The “Year of the Wolves” was the rallying cry Ohio State used to try and get back into the “hunter” mindset. For the first seven weeks of the season, the Buckeyes practiced what they preached. Some argued that Ohio State deserved to be No. 1. The 2016 Buckeyes looked even better than the 2014 Buckeyes.
But what in the world happened to that the last two weeks?
After Ohio State’s historic collapse at Penn State, the thought was that Urban Meyer’s squad would play angry against Northwestern.
Instead, the Buckeyes played like a team desperate to hold on. They squeaked past an improved Northwestern team, but OSU didn’t look like an angry team at all.
It felt like 2015 all over again. The Buckeyes played like a team that had something to lose. If not for a couple key plays late, they would’ve lost everything.
It’s worth noting that the Northwestern team that lost at home to Illinois State was not the same team that was in Columbus. The Wildcats played like a top-25 team the last month and are better than their record would indicate.
Austin Carr is a legitimate All-America threat, and frankly, the Buckeyes don’t have anyone that can get separation like he does. That was what stood out the most on Saturday.
Urban Meyer has been saying for weeks that his receivers have been struggling to get separation. Once again, that was the case on Saturday. And if they were open, J.T. Barrett couldn’t make some of the touch throws he made two weeks ago in Madison.
The Buckeyes looked extremely conservative for the second straight week because of their inability to stretch the field. They don’t have a true jump ball receiver, and against teams that force them to throw, it shows. That obviously limits what a play-caller can draw up.
But what was odd was that Ohio State didn’t seem to want to use the weapons it does have, especially Curtis Samuel.
A week after he didn’t touch the ball until the 24th play against Penn State, the Buckeyes again were conservative with their best offensive player.

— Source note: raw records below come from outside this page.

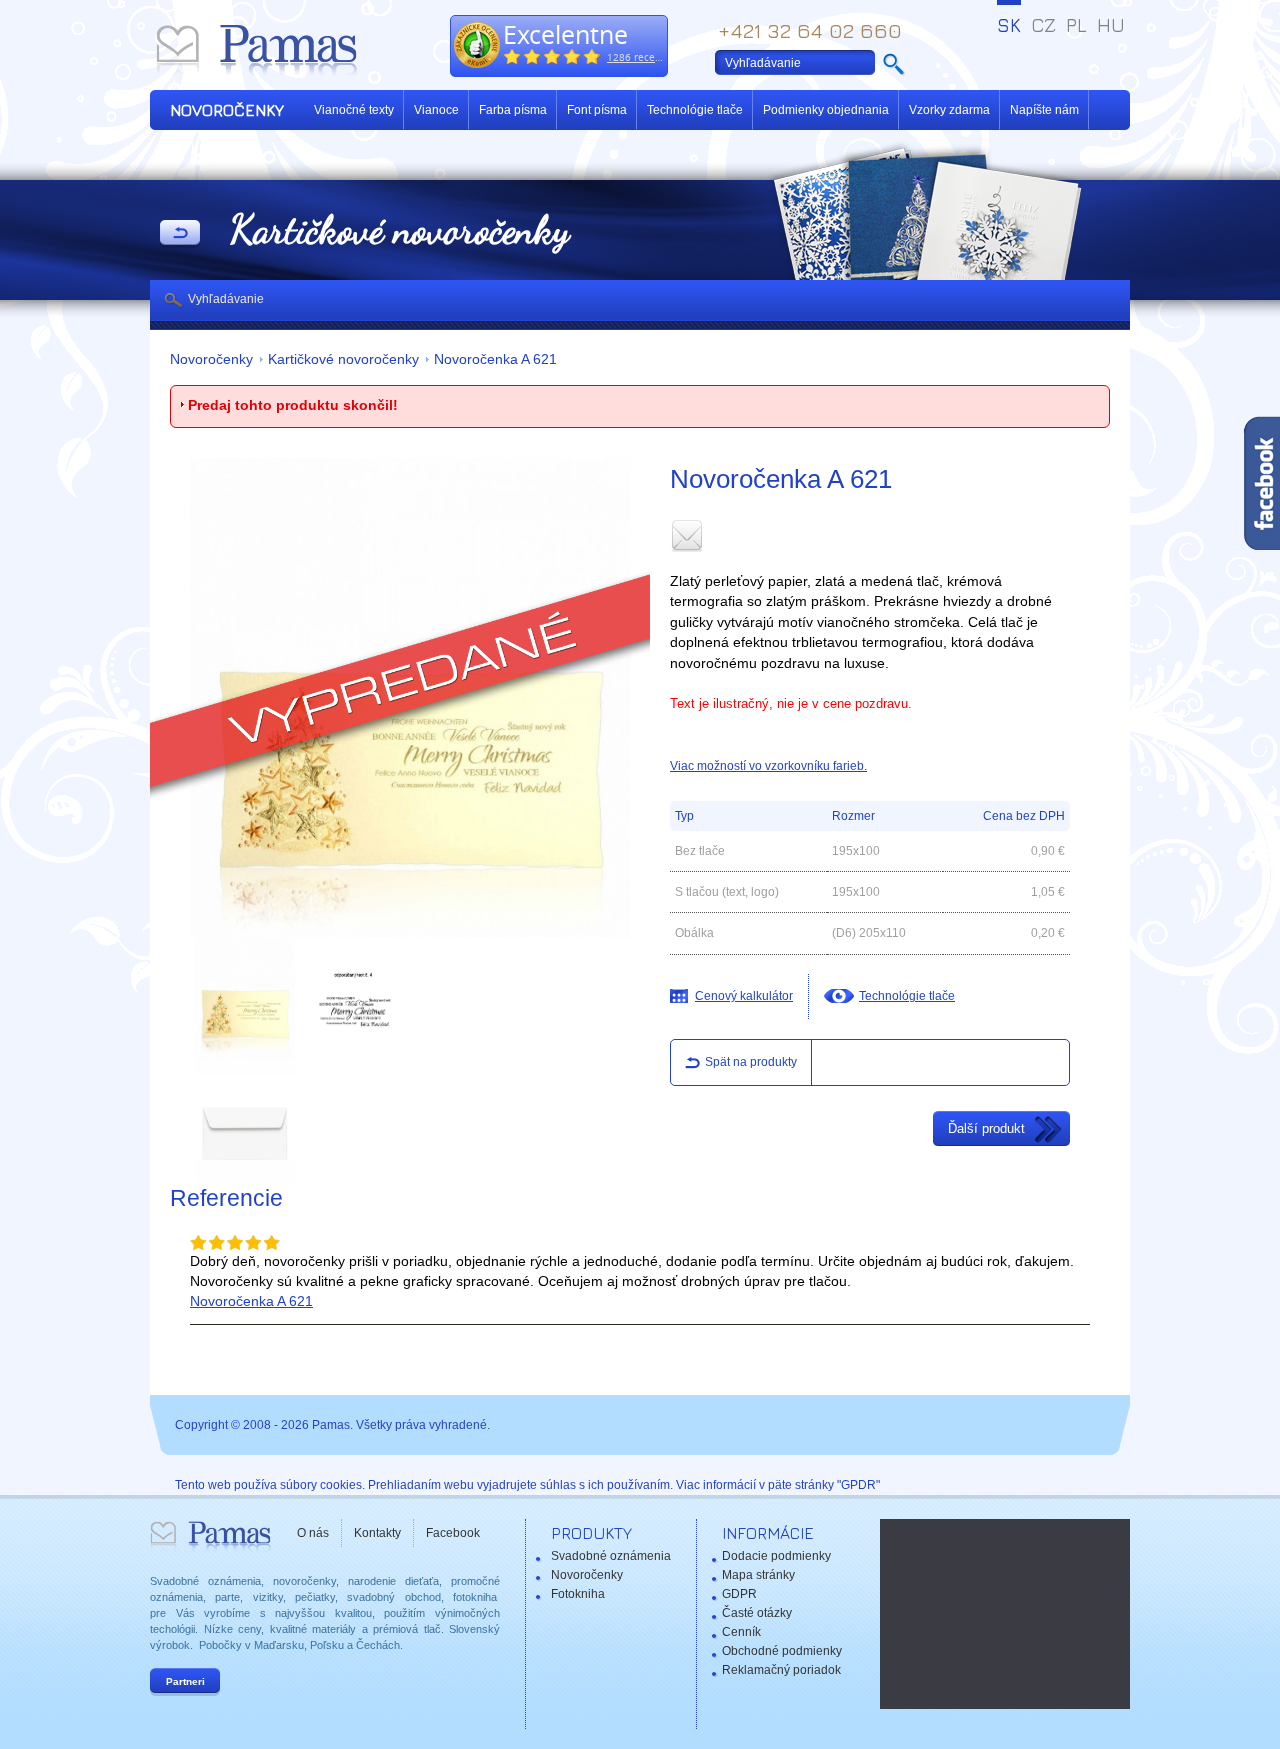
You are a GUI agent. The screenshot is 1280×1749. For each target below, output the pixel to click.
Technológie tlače (695, 110)
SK (1009, 25)
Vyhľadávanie (226, 299)
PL (1076, 25)
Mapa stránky (758, 1575)
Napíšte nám (1044, 110)
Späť (180, 234)
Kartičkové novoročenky (343, 359)
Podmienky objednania (826, 110)
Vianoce (436, 110)
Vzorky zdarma (949, 110)
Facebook (453, 1533)
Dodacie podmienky (776, 1556)
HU (1111, 25)
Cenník (741, 1632)
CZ (1043, 25)
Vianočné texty (354, 110)
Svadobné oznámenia (611, 1556)
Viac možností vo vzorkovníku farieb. (768, 766)
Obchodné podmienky (782, 1651)
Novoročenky (211, 359)
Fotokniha (578, 1594)
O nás (313, 1533)
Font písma (597, 110)
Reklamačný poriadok (781, 1670)
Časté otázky (757, 1613)
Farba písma (513, 110)
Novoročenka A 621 (495, 359)
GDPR (739, 1594)
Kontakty (377, 1533)
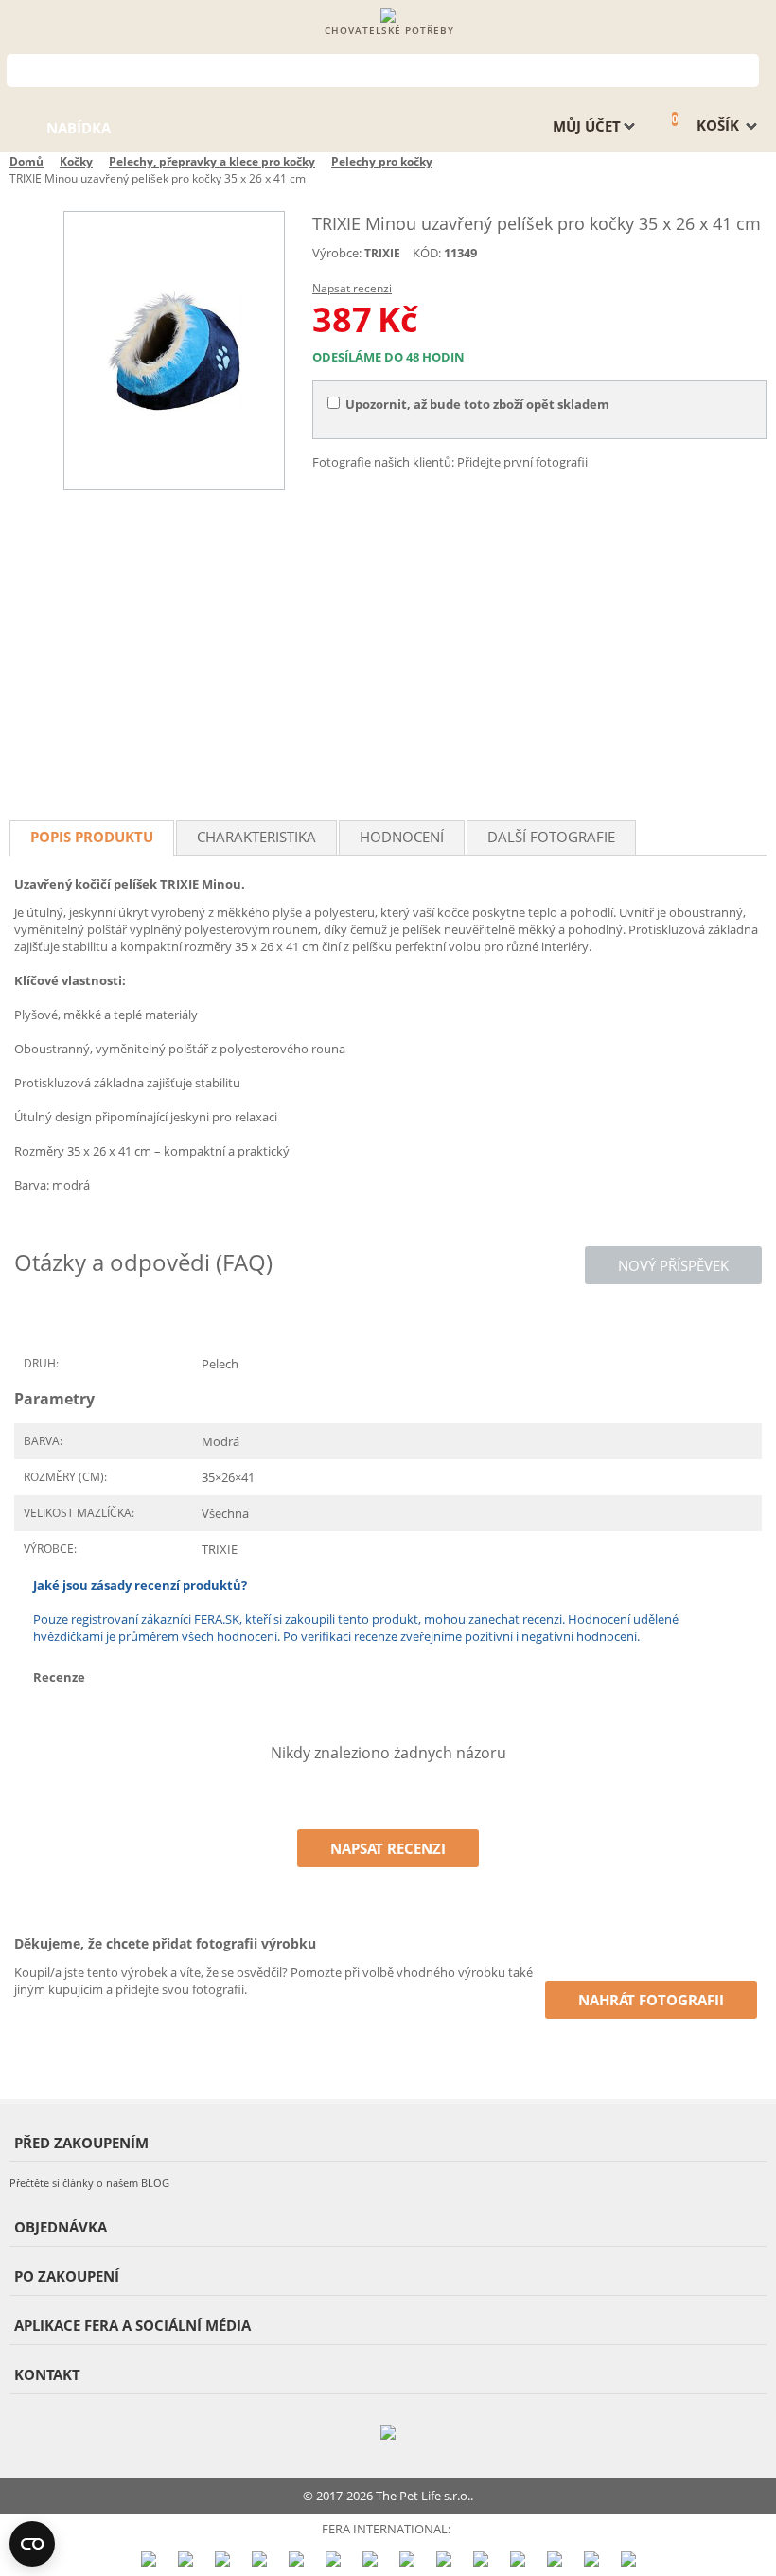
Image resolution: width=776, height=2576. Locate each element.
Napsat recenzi (352, 288)
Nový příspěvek (673, 1265)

Samuel didn’t operate as a running back like he did early in the season. On Saturday, he got just one carry in the first half.

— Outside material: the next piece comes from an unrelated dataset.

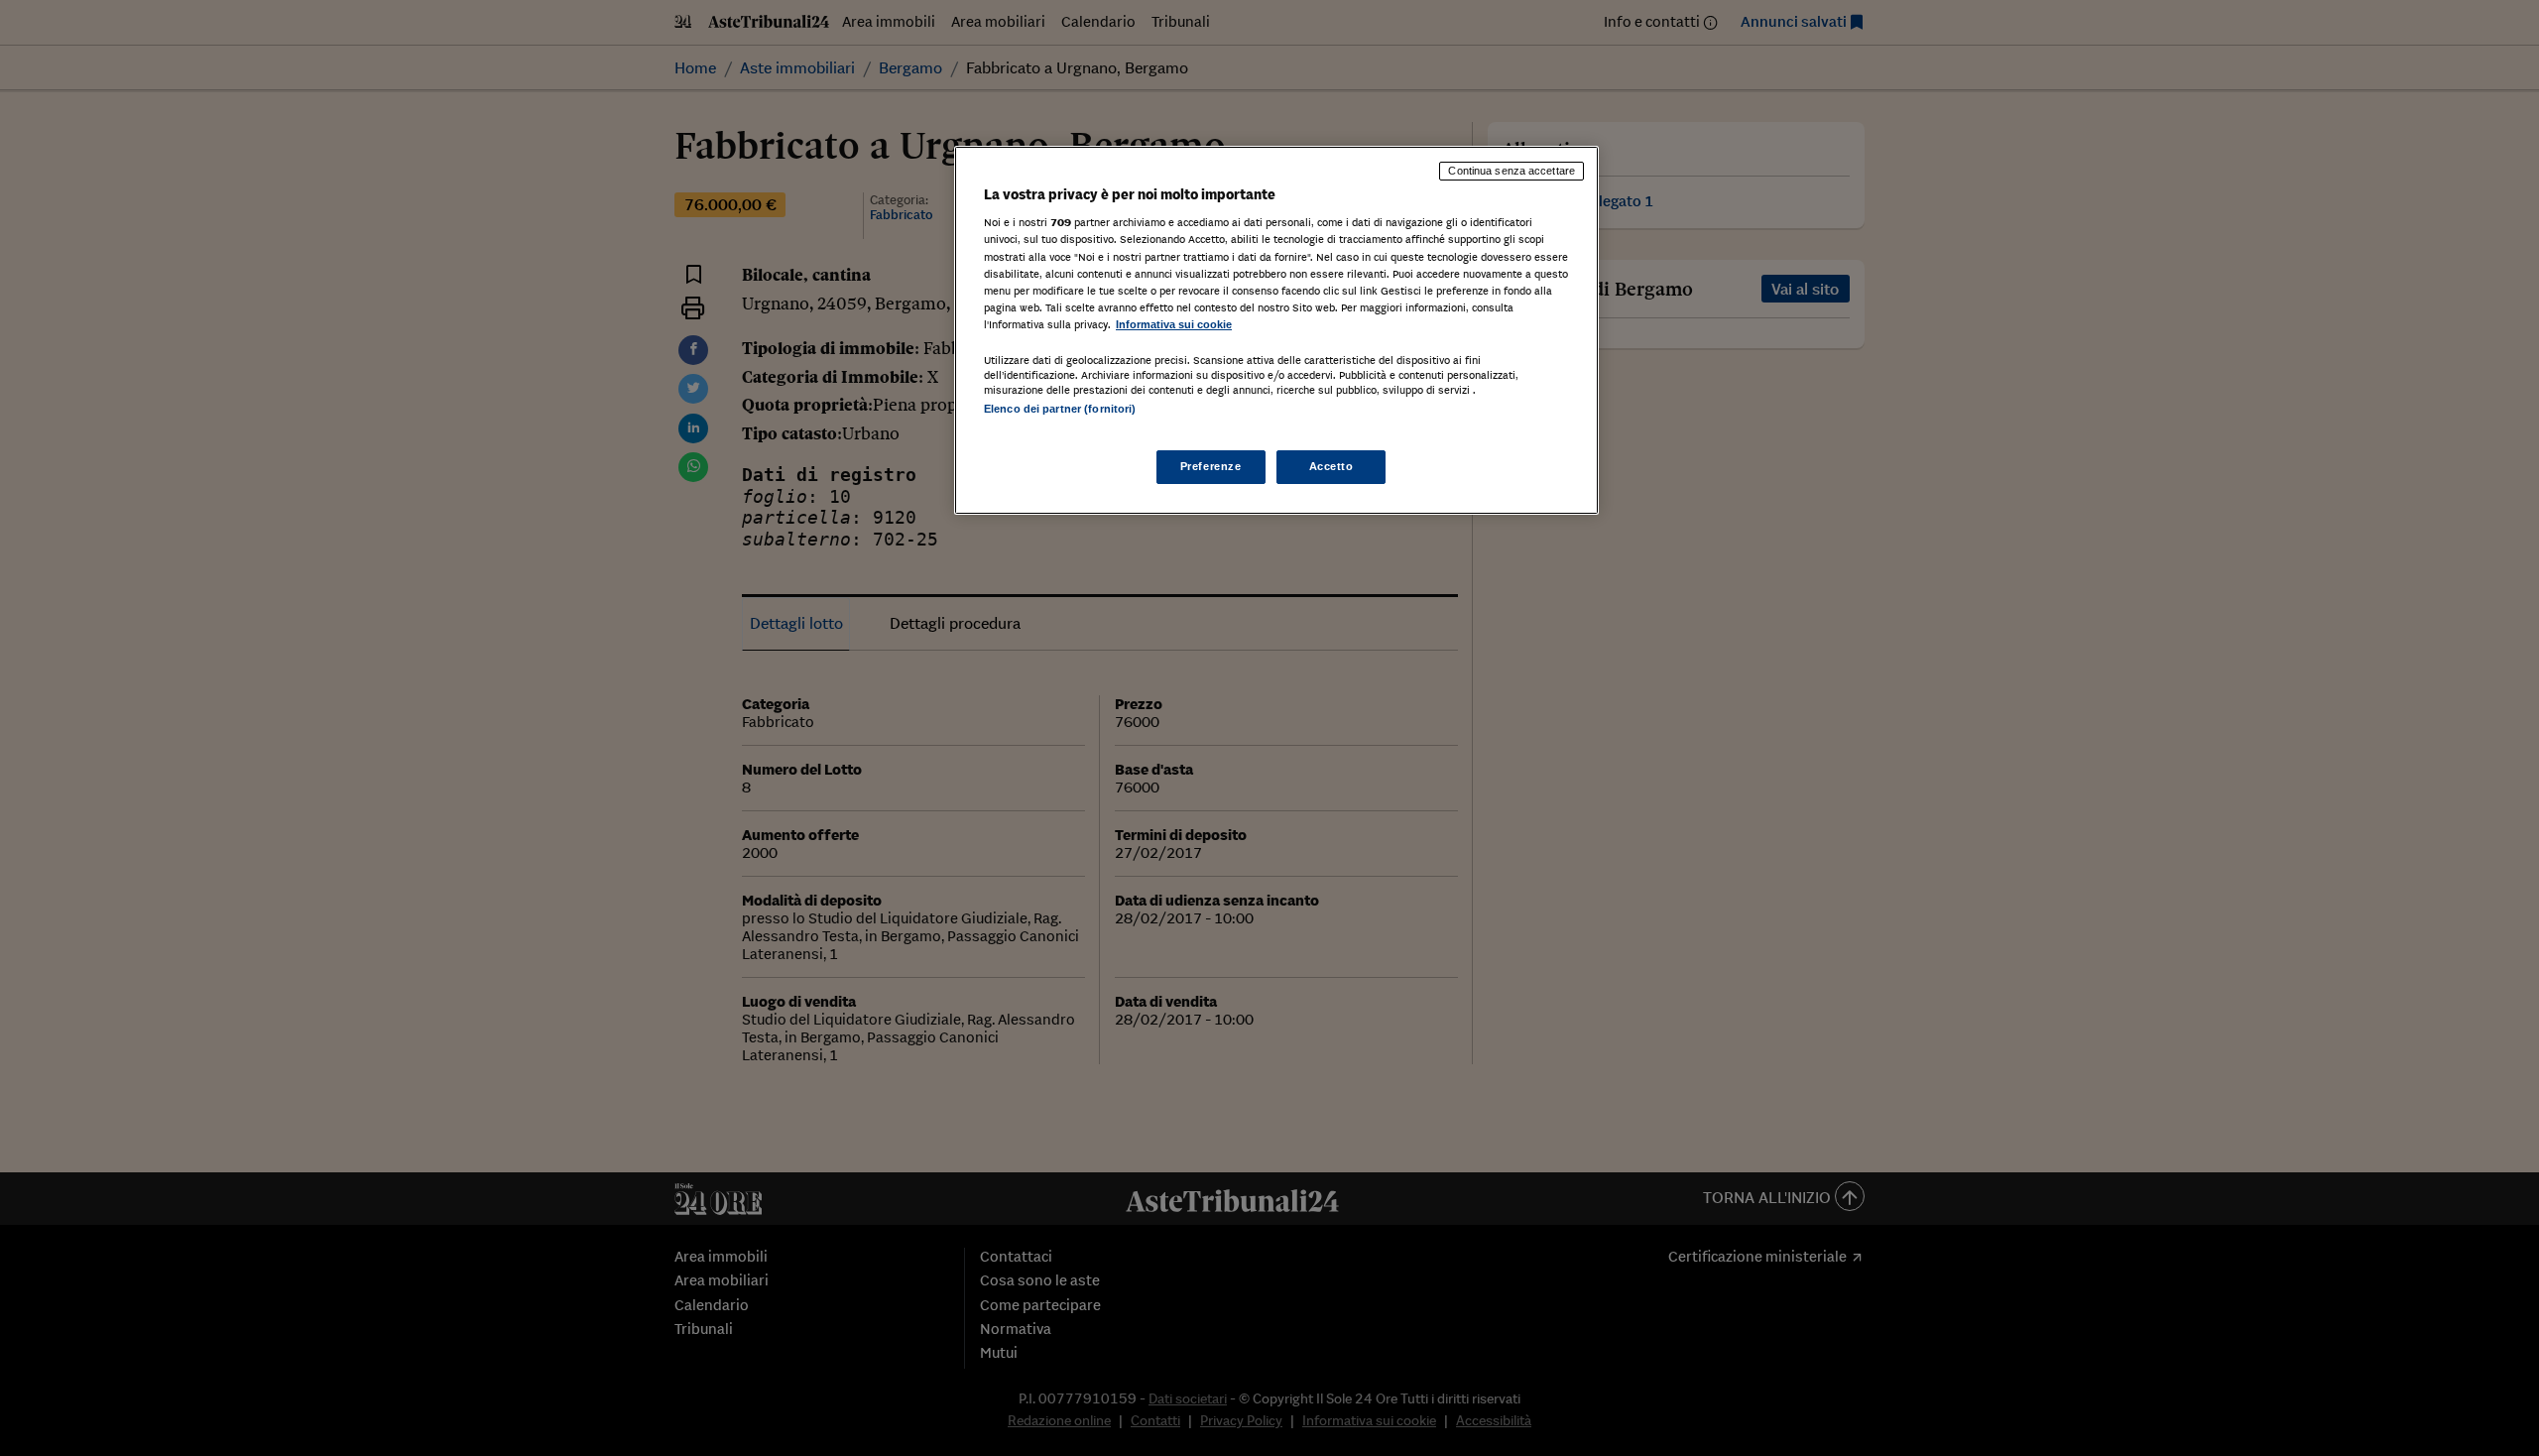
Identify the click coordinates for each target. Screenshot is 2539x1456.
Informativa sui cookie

While he saw more work, Samuel still only got six carries in the second half. One of those went for 23 yards and the other went for a score. Sure, Samuel was the leading receiver with seven catches for 68 yards. But he was the only player in America with 400 receiving yards and 400 rushing yards entering Saturday.
Why has his usage been so spotty lately?
OSU’s mysteriously conservative game plan wasn’t just offensive. Why was it such a struggle for the OSU defensive line to generate pressure on a so-so B1G offensive line? We know that OSU struggles against mobile quarterbacks. That was no different against Clayton Thorson, who scampered for 44 yards.
Still, if not for Barrett’s 35-yard run on OSU’s last series, the Buckeyes would’ve been out-gained by Northwestern. At home.
A few weeks ago, we were talking about this secondary as one of the best groups in the country. On Saturday, Thorson picked up big third down after big third down. He nearly led the Wildcats all the way down the field for a game-tying touchdown.
For the second straight week, Ohio State was fighting for its life in the final minutes. This time, the Buckeyes squeaked out with a win and kept their playoff dreams alive.
Days ahead of the first College Football Playoff poll, OSU didn’t look like a playoff team. Like 2015, Saturday was about surviving. Ohio State played like a team nervous about suffering its second loss. Instead of flipping the switch and going back into “us against the world” mode, the Buckeyes tightened up.
If OSU is going to make a playoff push, it won’t be by playing like it did on Saturday. That much was obvious. There’s a team in Ann Arbor that’ll embarrass the Buckeyes if they play that tight. Shoot, the team in Lincoln would fare pretty well against that OSU team.
Meyer knows that after two lackluster efforts, his team has adjustments to make. He can start by bringing back that cliché mantra.
If the Buckeyes don’t get back to hunting, this won’t be another one of Meyer’s one-loss teams.